Task directions: Convert the items below into a JSON list of strings, with one string for each line and blank lines omitted.

Material shown:
'''
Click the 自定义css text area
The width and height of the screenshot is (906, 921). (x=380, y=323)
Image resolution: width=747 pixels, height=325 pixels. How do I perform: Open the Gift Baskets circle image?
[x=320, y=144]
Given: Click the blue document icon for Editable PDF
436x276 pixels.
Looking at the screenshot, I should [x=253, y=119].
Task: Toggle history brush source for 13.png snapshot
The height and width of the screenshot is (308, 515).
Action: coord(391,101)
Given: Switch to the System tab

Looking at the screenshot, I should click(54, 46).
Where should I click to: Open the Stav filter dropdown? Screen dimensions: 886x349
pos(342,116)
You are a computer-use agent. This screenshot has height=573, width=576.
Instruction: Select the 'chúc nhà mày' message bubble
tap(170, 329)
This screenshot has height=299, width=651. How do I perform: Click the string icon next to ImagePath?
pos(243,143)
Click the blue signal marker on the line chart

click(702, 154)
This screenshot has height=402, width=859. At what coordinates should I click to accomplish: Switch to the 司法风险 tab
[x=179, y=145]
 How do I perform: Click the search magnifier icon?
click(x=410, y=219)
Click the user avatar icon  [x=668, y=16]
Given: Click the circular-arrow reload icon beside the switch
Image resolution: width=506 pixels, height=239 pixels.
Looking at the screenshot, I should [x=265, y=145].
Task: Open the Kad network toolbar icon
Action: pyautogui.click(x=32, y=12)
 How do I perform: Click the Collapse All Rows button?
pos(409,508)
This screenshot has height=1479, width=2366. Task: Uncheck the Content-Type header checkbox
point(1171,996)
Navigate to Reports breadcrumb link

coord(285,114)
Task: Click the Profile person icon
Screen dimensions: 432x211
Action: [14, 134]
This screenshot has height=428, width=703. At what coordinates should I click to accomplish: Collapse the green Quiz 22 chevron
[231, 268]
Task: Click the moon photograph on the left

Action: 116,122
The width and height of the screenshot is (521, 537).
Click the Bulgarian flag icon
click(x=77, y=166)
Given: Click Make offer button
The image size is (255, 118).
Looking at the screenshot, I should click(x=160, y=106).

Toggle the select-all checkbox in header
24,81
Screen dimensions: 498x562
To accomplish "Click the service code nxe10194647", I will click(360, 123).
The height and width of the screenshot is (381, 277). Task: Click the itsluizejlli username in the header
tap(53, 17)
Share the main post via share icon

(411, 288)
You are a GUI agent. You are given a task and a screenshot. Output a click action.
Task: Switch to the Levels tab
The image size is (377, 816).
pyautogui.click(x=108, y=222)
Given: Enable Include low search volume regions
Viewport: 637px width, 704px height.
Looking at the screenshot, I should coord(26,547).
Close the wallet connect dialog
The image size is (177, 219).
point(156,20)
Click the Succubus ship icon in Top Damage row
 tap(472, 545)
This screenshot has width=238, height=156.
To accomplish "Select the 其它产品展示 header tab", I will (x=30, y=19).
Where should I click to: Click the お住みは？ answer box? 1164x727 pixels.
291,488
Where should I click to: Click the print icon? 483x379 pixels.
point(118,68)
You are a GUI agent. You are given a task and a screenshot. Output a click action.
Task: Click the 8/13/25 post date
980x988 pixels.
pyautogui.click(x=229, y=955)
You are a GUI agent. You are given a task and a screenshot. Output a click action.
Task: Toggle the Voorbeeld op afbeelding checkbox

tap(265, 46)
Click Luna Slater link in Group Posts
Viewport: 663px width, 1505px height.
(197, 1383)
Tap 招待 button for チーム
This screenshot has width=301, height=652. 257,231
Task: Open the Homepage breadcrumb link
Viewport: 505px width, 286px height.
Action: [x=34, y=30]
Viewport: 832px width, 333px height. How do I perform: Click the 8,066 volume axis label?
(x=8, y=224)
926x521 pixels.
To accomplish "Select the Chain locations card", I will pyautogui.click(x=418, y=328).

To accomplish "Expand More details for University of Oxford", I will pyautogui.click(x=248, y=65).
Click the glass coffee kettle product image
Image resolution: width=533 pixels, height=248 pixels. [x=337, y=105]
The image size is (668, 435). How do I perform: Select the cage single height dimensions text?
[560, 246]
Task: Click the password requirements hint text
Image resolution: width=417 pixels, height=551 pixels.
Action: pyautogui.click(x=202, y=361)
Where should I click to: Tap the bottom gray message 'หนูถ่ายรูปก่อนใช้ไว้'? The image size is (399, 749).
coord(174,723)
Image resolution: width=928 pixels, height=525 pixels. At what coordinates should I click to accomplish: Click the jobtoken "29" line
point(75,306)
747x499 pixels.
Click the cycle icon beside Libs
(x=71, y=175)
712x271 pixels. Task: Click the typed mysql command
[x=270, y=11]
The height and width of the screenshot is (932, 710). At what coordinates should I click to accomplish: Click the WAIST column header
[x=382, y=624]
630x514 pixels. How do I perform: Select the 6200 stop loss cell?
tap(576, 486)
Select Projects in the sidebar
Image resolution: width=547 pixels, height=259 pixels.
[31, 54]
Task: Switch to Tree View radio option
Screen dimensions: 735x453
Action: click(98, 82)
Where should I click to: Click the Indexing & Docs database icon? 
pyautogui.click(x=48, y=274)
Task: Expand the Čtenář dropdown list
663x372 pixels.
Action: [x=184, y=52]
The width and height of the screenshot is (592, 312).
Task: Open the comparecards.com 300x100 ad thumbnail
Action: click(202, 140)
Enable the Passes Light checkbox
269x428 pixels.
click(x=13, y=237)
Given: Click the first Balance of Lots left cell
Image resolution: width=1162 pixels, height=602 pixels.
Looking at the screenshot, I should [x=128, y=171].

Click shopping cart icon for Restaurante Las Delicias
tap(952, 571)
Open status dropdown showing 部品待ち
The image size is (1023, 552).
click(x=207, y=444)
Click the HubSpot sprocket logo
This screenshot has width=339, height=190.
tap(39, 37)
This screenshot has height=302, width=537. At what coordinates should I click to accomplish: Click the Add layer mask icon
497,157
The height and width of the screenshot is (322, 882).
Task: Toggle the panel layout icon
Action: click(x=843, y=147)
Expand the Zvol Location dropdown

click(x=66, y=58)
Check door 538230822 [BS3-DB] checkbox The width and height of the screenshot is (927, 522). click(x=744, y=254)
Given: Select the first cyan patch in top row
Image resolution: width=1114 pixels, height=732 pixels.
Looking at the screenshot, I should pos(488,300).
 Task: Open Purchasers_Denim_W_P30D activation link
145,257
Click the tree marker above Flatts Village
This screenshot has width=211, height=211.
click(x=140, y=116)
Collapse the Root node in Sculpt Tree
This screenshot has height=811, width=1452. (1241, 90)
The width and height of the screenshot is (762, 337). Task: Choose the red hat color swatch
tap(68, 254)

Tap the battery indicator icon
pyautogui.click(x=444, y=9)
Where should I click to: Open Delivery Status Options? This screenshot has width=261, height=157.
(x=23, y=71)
'''
Reply:
[
  "Click the 自定义css text area",
  "The width and height of the screenshot is (906, 921). (x=380, y=323)",
  "Image resolution: width=747 pixels, height=325 pixels. How do I perform: Open the Gift Baskets circle image?",
  "[x=320, y=144]",
  "Given: Click the blue document icon for Editable PDF",
  "436x276 pixels.",
  "Looking at the screenshot, I should [x=253, y=119].",
  "Task: Toggle history brush source for 13.png snapshot",
  "The height and width of the screenshot is (308, 515).",
  "Action: coord(391,101)",
  "Given: Switch to the System tab",
  "Looking at the screenshot, I should click(54, 46).",
  "Where should I click to: Open the Stav filter dropdown? Screen dimensions: 886x349",
  "pos(342,116)",
  "You are a computer-use agent. This screenshot has height=573, width=576.",
  "Instruction: Select the 'chúc nhà mày' message bubble",
  "tap(170, 329)",
  "This screenshot has height=299, width=651. How do I perform: Click the string icon next to ImagePath?",
  "pos(243,143)",
  "Click the blue signal marker on the line chart",
  "click(702, 154)",
  "This screenshot has height=402, width=859. At what coordinates should I click to accomplish: Switch to the 司法风险 tab",
  "[x=179, y=145]",
  " How do I perform: Click the search magnifier icon?",
  "click(x=410, y=219)",
  "Click the user avatar icon  [x=668, y=16]",
  "Given: Click the circular-arrow reload icon beside the switch",
  "Image resolution: width=506 pixels, height=239 pixels.",
  "Looking at the screenshot, I should [x=265, y=145].",
  "Task: Open the Kad network toolbar icon",
  "Action: pyautogui.click(x=32, y=12)",
  " How do I perform: Click the Collapse All Rows button?",
  "pos(409,508)",
  "This screenshot has height=1479, width=2366. Task: Uncheck the Content-Type header checkbox",
  "point(1171,996)",
  "Navigate to Reports breadcrumb link",
  "coord(285,114)",
  "Task: Click the Profile person icon",
  "Screen dimensions: 432x211",
  "Action: [14, 134]",
  "This screenshot has height=428, width=703. At what coordinates should I click to accomplish: Collapse the green Quiz 22 chevron",
  "[231, 268]",
  "Task: Click the moon photograph on the left",
  "Action: 116,122",
  "The width and height of the screenshot is (521, 537).",
  "Click the Bulgarian flag icon",
  "click(x=77, y=166)",
  "Given: Click Make offer button",
  "The image size is (255, 118).",
  "Looking at the screenshot, I should click(x=160, y=106).",
  "Toggle the select-all checkbox in header",
  "24,81",
  "Screen dimensions: 498x562",
  "To accomplish \"Click the service code nxe10194647\", I will click(360, 123).",
  "The height and width of the screenshot is (381, 277). Task: Click the itsluizejlli username in the header",
  "tap(53, 17)",
  "Share the main post via share icon",
  "(411, 288)",
  "You are a GUI agent. You are given a task and a screenshot. Output a click action.",
  "Task: Switch to the Levels tab",
  "The image size is (377, 816).",
  "pyautogui.click(x=108, y=222)",
  "Given: Enable Include low search volume regions",
  "Viewport: 637px width, 704px height.",
  "Looking at the screenshot, I should coord(26,547).",
  "Close the wallet connect dialog",
  "The image size is (177, 219).",
  "point(156,20)",
  "Click the Succubus ship icon in Top Damage row",
  " tap(472, 545)",
  "This screenshot has width=238, height=156.",
  "To accomplish \"Select the 其它产品展示 header tab\", I will (x=30, y=19).",
  "Where should I click to: Click the お住みは？ answer box? 1164x727 pixels.",
  "291,488",
  "Where should I click to: Click the print icon? 483x379 pixels.",
  "point(118,68)",
  "You are a GUI agent. You are given a task and a screenshot. Output a click action.",
  "Task: Click the 8/13/25 post date",
  "980x988 pixels.",
  "pyautogui.click(x=229, y=955)",
  "You are a GUI agent. You are given a task and a screenshot. Output a click action.",
  "Task: Toggle the Voorbeeld op afbeelding checkbox",
  "tap(265, 46)",
  "Click Luna Slater link in Group Posts",
  "Viewport: 663px width, 1505px height.",
  "(197, 1383)",
  "Tap 招待 button for チーム",
  "This screenshot has width=301, height=652. 257,231",
  "Task: Open the Homepage breadcrumb link",
  "Viewport: 505px width, 286px height.",
  "Action: [x=34, y=30]",
  "Viewport: 832px width, 333px height. How do I perform: Click the 8,066 volume axis label?",
  "(x=8, y=224)",
  "926x521 pixels.",
  "To accomplish \"Select the Chain locations card\", I will pyautogui.click(x=418, y=328).",
  "To accomplish \"Expand More details for University of Oxford\", I will pyautogui.click(x=248, y=65).",
  "Click the glass coffee kettle product image",
  "Image resolution: width=533 pixels, height=248 pixels. [x=337, y=105]",
  "The image size is (668, 435). How do I perform: Select the cage single height dimensions text?",
  "[560, 246]",
  "Task: Click the password requirements hint text",
  "Image resolution: width=417 pixels, height=551 pixels.",
  "Action: pyautogui.click(x=202, y=361)",
  "Where should I click to: Tap the bottom gray message 'หนูถ่ายรูปก่อนใช้ไว้'? The image size is (399, 749).",
  "coord(174,723)",
  "Image resolution: width=928 pixels, height=525 pixels. At what coordinates should I click to accomplish: Click the jobtoken \"29\" line",
  "point(75,306)",
  "747x499 pixels.",
  "Click the cycle icon beside Libs",
  "(x=71, y=175)",
  "712x271 pixels. Task: Click the typed mysql command",
  "[x=270, y=11]",
  "The height and width of the screenshot is (932, 710). At what coordinates should I click to accomplish: Click the WAIST column header",
  "[x=382, y=624]",
  "630x514 pixels. How do I perform: Select the 6200 stop loss cell?",
  "tap(576, 486)",
  "Select Projects in the sidebar",
  "Image resolution: width=547 pixels, height=259 pixels.",
  "[31, 54]",
  "Task: Switch to Tree View radio option",
  "Screen dimensions: 735x453",
  "Action: click(98, 82)",
  "Where should I click to: Click the Indexing & Docs database icon? ",
  "pyautogui.click(x=48, y=274)",
  "Task: Expand the Čtenář dropdown list",
  "663x372 pixels.",
  "Action: [x=184, y=52]",
  "The width and height of the screenshot is (592, 312).",
  "Task: Open the comparecards.com 300x100 ad thumbnail",
  "Action: click(202, 140)",
  "Enable the Passes Light checkbox",
  "269x428 pixels.",
  "click(x=13, y=237)",
  "Given: Click the first Balance of Lots left cell",
  "Image resolution: width=1162 pixels, height=602 pixels.",
  "Looking at the screenshot, I should [x=128, y=171].",
  "Click shopping cart icon for Restaurante Las Delicias",
  "tap(952, 571)",
  "Open status dropdown showing 部品待ち",
  "The image size is (1023, 552).",
  "click(x=207, y=444)",
  "Click the HubSpot sprocket logo",
  "This screenshot has width=339, height=190.",
  "tap(39, 37)",
  "This screenshot has height=302, width=537. At what coordinates should I click to accomplish: Click the Add layer mask icon",
  "497,157",
  "The height and width of the screenshot is (322, 882).",
  "Task: Toggle the panel layout icon",
  "Action: click(x=843, y=147)",
  "Expand the Zvol Location dropdown",
  "click(x=66, y=58)",
  "Check door 538230822 [BS3-DB] checkbox The width and height of the screenshot is (927, 522). click(x=744, y=254)",
  "Given: Select the first cyan patch in top row",
  "Image resolution: width=1114 pixels, height=732 pixels.",
  "Looking at the screenshot, I should pos(488,300).",
  " Task: Open Purchasers_Denim_W_P30D activation link",
  "145,257",
  "Click the tree marker above Flatts Village",
  "This screenshot has width=211, height=211.",
  "click(x=140, y=116)",
  "Collapse the Root node in Sculpt Tree",
  "This screenshot has height=811, width=1452. (1241, 90)",
  "The width and height of the screenshot is (762, 337). Task: Choose the red hat color swatch",
  "tap(68, 254)",
  "Tap the battery indicator icon",
  "pyautogui.click(x=444, y=9)",
  "Where should I click to: Open Delivery Status Options? This screenshot has width=261, height=157.",
  "(x=23, y=71)"
]